只感體內那物更脹,內裡受激絞收頻亂,不多時熱流入身,薛石麟嚀出短聲,彎弧的腰抽跳了下,深入體內的還突突微跳脈絡,緊崁無縫,酥疼得他發顫。
倏第被拉抬過去就吻,姿態彆扭,湊上嘴邊的唇勉強對著,卻洩憤之在。
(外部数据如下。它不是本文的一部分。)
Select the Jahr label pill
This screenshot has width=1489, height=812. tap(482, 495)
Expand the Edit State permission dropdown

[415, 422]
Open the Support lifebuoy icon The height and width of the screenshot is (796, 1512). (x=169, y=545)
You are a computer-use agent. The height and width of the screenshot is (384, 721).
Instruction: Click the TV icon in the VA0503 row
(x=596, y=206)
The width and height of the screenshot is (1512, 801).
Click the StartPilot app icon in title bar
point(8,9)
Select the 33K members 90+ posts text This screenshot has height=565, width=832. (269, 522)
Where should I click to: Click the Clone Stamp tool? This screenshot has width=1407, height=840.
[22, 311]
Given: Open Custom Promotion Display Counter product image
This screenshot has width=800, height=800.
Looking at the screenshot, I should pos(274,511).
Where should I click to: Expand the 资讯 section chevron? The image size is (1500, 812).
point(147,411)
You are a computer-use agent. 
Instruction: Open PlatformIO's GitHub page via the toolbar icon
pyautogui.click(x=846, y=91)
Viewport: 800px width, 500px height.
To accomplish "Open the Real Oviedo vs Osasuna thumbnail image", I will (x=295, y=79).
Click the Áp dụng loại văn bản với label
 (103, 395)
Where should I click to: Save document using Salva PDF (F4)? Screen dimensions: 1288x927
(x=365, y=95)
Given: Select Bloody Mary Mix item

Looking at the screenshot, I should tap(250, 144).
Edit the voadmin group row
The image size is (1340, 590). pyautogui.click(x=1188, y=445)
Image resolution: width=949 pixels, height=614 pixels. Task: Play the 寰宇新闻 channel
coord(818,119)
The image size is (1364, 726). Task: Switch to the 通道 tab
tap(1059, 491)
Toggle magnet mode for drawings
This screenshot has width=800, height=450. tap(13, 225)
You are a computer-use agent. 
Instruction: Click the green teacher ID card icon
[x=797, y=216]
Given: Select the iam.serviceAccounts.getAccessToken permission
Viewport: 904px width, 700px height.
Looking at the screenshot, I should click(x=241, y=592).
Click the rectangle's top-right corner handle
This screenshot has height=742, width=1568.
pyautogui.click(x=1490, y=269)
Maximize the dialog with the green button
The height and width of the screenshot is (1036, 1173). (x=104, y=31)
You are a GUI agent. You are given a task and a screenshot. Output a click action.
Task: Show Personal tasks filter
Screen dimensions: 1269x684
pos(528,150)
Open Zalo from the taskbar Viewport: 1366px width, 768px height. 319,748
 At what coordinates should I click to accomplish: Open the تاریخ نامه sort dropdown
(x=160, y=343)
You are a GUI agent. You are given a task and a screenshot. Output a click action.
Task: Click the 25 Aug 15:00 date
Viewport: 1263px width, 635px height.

他沒和人客氣張嘴就是狠咬,腥甜漫開,滿口鏽味。
曲謹言的指尖還戲玩那出經人事的慾根不止,他只覺身子已非自己能制,勃發難耐的慾隨指尖相惹積累,悶嗓喘息越漸粗沉,思緒亦是越漸昏濁。
「唔……!」傾瀉之慾疊發再難忍,粗糙的指腹劃過頂處,惹得那腰線繃挺,薛石麟碎吟半聲,直於人掌心釋滿手濁白。
薛石麟眼前一黑,軀軟,竟是下秒便癱昏過去。
唇上吃疼,再嚐已有腥血味,難得的,曲謹言彎起角度,輕啟笑意。
手撐退開在人身上的壓制,解過薛石麟雙手上的布褲,拭去指掌上殘乳濁水,稍微收拾起兩人,倒是薛石麟兩腿間的水濘澤光,讓曲謹言忍不住眸光再暗,望窗已有晨光微起,趁人之危已是欺人之舉,若非念薛石麟初次之軀與不明所以,再按壓著欺也仍有餘韻。
讓人躺好在床榻上後,伸手撿拾起那落地的面罩,重新戴上,離門回府,觸上嘴角傷意,並不覺虧。
「薛道長,後會有期。」
馬車行進間,曲謹言難得有上好心情。